November 25, 2019
As the life span of the fourth Legislature of the Economic Community of West Africa Stats (ECOWAS) come to an end next year February, a female lawmaker of the Sierra Leone delegation, Veronica Sesay is advocating for thirty percent female representation in the various National Assemblies.

According to Sesay if the fifteen countries that form ECOWAS get thirty percent representation of female lawmakers it would increase, female representation of the fifth Legislature of the West African sub-regional Community Parliament.

In an interview, she pointed out that even as she is a new member of the fourth legislature, it’s mainly male dominated and there is the need to increase the female representation.

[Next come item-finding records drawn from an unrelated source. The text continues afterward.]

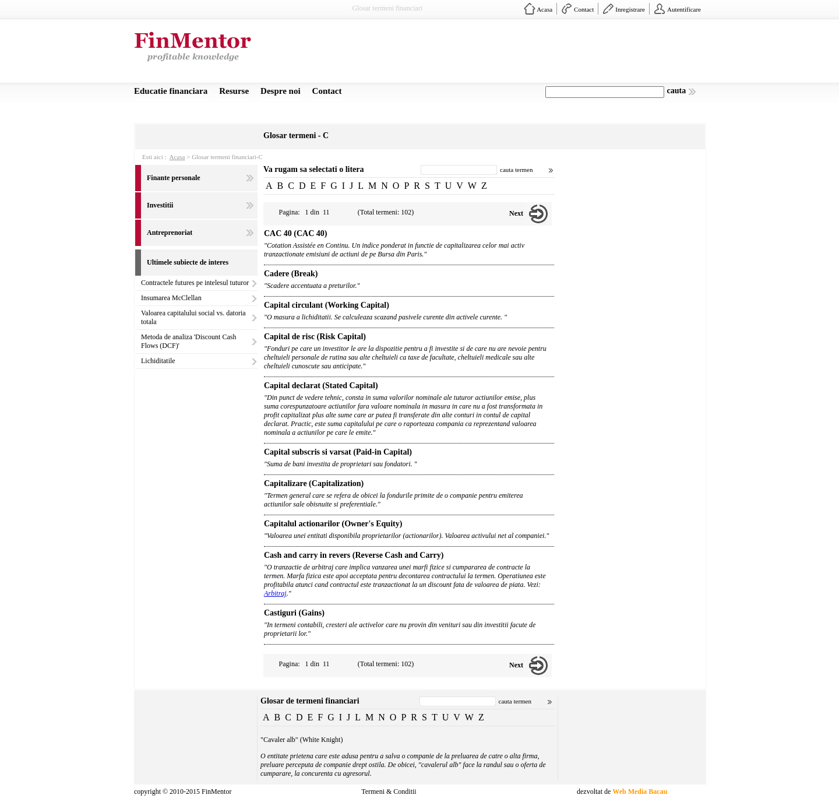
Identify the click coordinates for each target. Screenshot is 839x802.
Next (516, 213)
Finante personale (173, 178)
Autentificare (684, 9)
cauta (676, 90)
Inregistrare (630, 9)
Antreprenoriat (169, 232)
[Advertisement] (493, 54)
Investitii (160, 205)
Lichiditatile (158, 361)
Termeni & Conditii (388, 791)
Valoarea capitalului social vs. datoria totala (193, 317)
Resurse (234, 91)
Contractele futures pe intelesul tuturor (195, 283)
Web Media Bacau (639, 791)
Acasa (544, 9)
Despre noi (280, 91)
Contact (584, 9)
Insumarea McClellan (171, 298)
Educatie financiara (170, 91)
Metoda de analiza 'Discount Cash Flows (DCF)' (188, 341)
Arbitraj (275, 593)
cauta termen (516, 169)
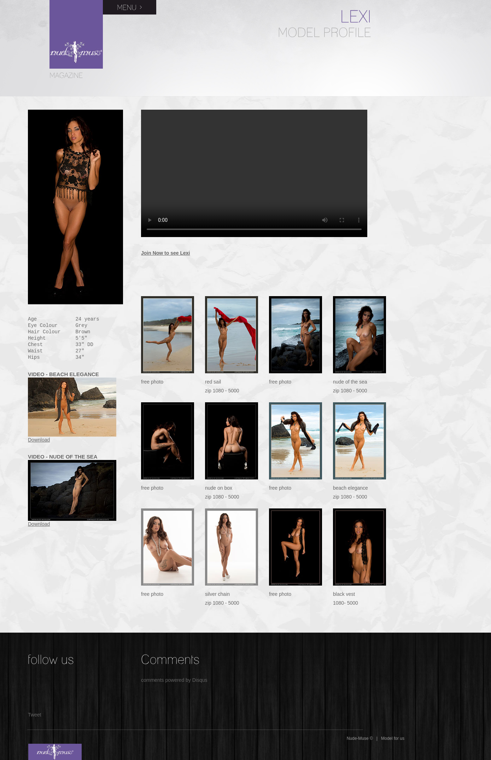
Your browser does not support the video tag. (254, 173)
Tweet (34, 715)
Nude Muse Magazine (76, 34)
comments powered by (174, 680)
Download (39, 440)
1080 (218, 390)
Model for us (392, 738)
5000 (233, 390)
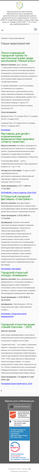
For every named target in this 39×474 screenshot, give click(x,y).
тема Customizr (23, 471)
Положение (5, 130)
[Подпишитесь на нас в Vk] (2, 30)
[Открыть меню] (35, 29)
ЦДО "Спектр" (17, 469)
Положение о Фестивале (11, 269)
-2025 (34, 193)
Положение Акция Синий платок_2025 (16, 384)
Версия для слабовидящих (19, 407)
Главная (4, 38)
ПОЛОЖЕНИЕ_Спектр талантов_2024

“Charity begins at home, in my country we are working hard to enact law thirty percent female representation in the National Assembly, let me tell you what men can do women can do better, you can attest to that”.

She cited an example of country report of Cote D’ivore presented by a woman, “we are mothers, and we are makers and partners in development, we should be seen working side by side with our male counterparts.

Biblically we were taken from the ribs of men therefore you should recognise that fact that we can do things better, if we encourage more women in the community Parliament it would be a vibrant Parliament”.

In the first  Ordinary Session, when the only female among the Ghanaian delegation Ama Pomaa Boateng presented Ghana’s country report she received loud recognition from both male and female colleagues.

Second Deputy Speaker Aminata Kamara Toungara questioned why Ghana has had only a female representation among its delegation to the ECOWAS Parliament.

She further revealed that language barer is another thing militating against the women caucus of ECOWAS Parliament to come together to fight for more female representation.

“We are trying to see if the Parliament can organize for us to learn French and Portuguese, which are the official languages used in here, at least the basics with that we would be able to pass our messages across”.

And lamented that sometimes when they go for their meetings, they do not have translators, “how do you express yourself that is a problem. The Parliament should give us thirty minutes to learn these languages.”